INTRODUÇÃO
No passado, em triste capítulo escrito na história de nossa civilização, escravos eram utilizados para qualquer trabalho, a qualquer momento. Seus proprietários os usavam tanto para trabalho braçal quanto para fins de entretenimento. Ao mesmo tempo em que seguiam todas as ordens rígidas de seus senhores relacionadas à busca de lucro dos exploradores, os escravos muitas vezes eram obrigados a competir entre si em lutas corporais, como forma de gerar divertimento aos seus “donos”.
Tal conduta parece não ter ficado no passado. Foi notícia esse mês a acusação feita por sete atletas de esportes de combate em relação ao ex-lutador do UFC Francimar “Bodão” Barroso, que teria convidados atletas pra lutar em eventos de MMA na Rússia por ele promovidos, tendo o atleta supostamente ficado com o dinheiro dos patrocinadores do evento depois de cancelá-lo, não pagando os lutadores convidados, além de submetê-los à condição análoga à escravidão, cobrando pela estadia dos atletas em território russo, fornecendo-a em condições precárias.[1]
Os atletas Ednaldo “Lula” Oliveira e Leonardo “Leleco” Guimarães, que também lutaram no UFC no passado, alegam que Barroso os convenceu a viajar para a Rússia com a promessa de que lutariam pela promoção de MMA “Bodão Fighting Championship”, de propriedade de “Bodão”. Os eventos teriam sido cancelados em três ocasiões distintas em 2024, apenas alguns dias antes de sua realização, e os lutadores não receberam nenhuma de suas bolsas contratadas.
“Lula” alega que os atletas foram inicialmente alojados em um bom apartamento na Rússia, mas depois foram transferidos para uma pequena sala nos fundos da academia de “Bodão” e mal tinham dinheiro para comida. De acordo com o grupo de lutadores, Barroso prometeu pagar a eles uma taxa diária de 1.000 rublos (cerca de US$ 10), mas eventualmente começou a atrasar os pagamentos.
Ainda segundo o atleta:
“havia ratos e baratas por toda parte e não havia dinheiro para voltarmos ao Brasil. O acordo original era que ele pagaria por nossos custos até lutarmos, mas depois ele começou a nos cobrar por tudo… Ele vem fazendo isso há muitos anos, então estamos nos reunindo para entrar com um processo contra ele agora.”[2] (tradução nossa)

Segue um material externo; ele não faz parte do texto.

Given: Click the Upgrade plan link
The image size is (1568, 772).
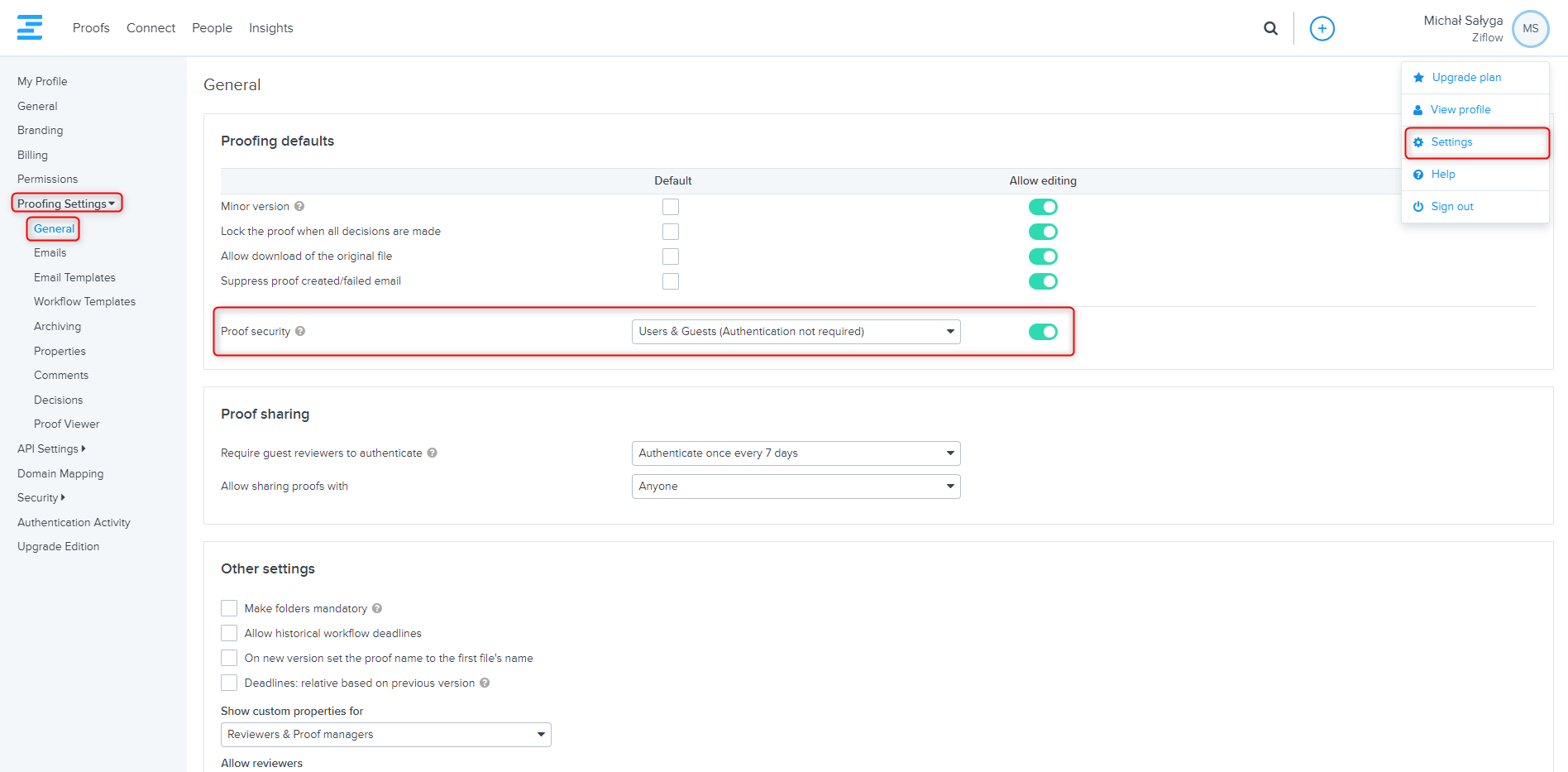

Em relação à alegação de ‘Lula”, “Bodão” negou qualquer irregularidade, se manifestando da seguinte forma:
“Ele fez duas lutas em uma grande organização [UFC], eu o derrotei e, desde então, ele disse que está tudo normal entre nós. Ele disse que era meu amigo, que éramos companheiros, então eu o trouxe para cá, mas nunca senti que ele era realmente sólido. Muitas pessoas me disseram que ele estava apenas tentando se vingar de mim, que estava bravo comigo porque achava que eu era responsável por ele ter sido cortado [do UFC]. Eu pensava: ‘O quê? Ele é doente mental? Isso é um esporte.
“Infelizmente, eu não tinha ideia. Eu o ajudei em tudo o que pude, mas as pessoas diziam que ele estava com raiva e inveja de mim.[3] (tradução nossa)
“Bodão” alegou ainda que os cards do “Bodão Fighting Championship” foram cancelados devido à inúmeras circunstâncias, incluindo o ataque russo na Ucrânia. Ele disse que pagaria os voos dos lutadores de volta para casa, mas eles deixaram o país durante a noite sem informá-lo, e ele alegou que pagou a todos os lutadores a taxa acordada para as aulas particulares dadas em território russo.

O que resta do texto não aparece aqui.